Copy the records from the line containing "Image resolution: width=1018" through the line containing "click(32, 111)", without the pictures.

__Material__:
>> Start

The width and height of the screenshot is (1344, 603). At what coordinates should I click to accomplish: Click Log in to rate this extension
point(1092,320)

>> End
>> Start

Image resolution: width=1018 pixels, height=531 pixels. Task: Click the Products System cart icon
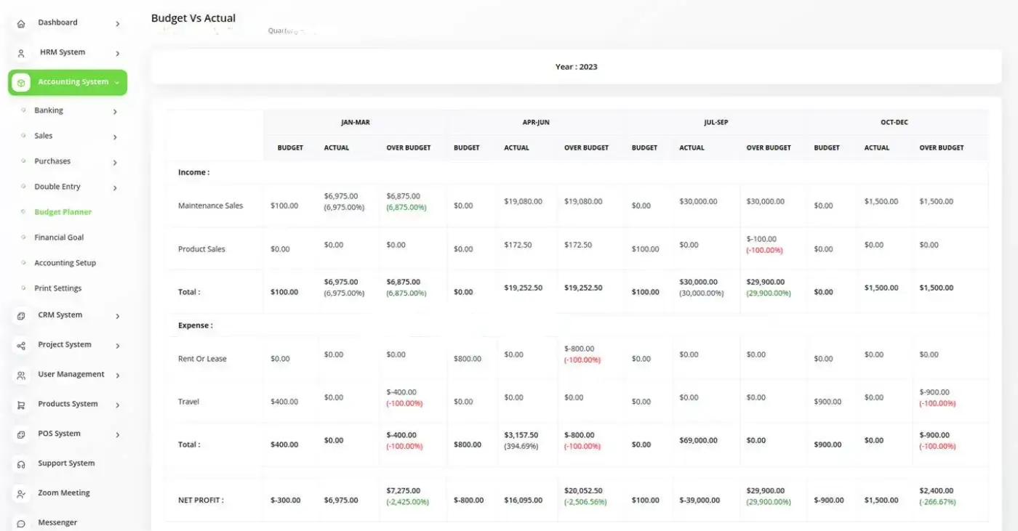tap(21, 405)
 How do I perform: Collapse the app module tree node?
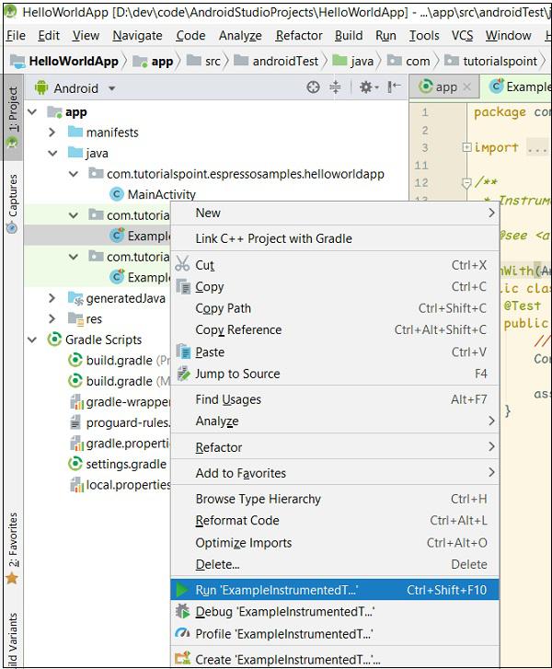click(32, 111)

>> End

__Reply__:
Image resolution: width=1018 pixels, height=531 pixels. Task: Click the Products System cart icon
tap(21, 405)
 How do I perform: Collapse the app module tree node?
click(32, 111)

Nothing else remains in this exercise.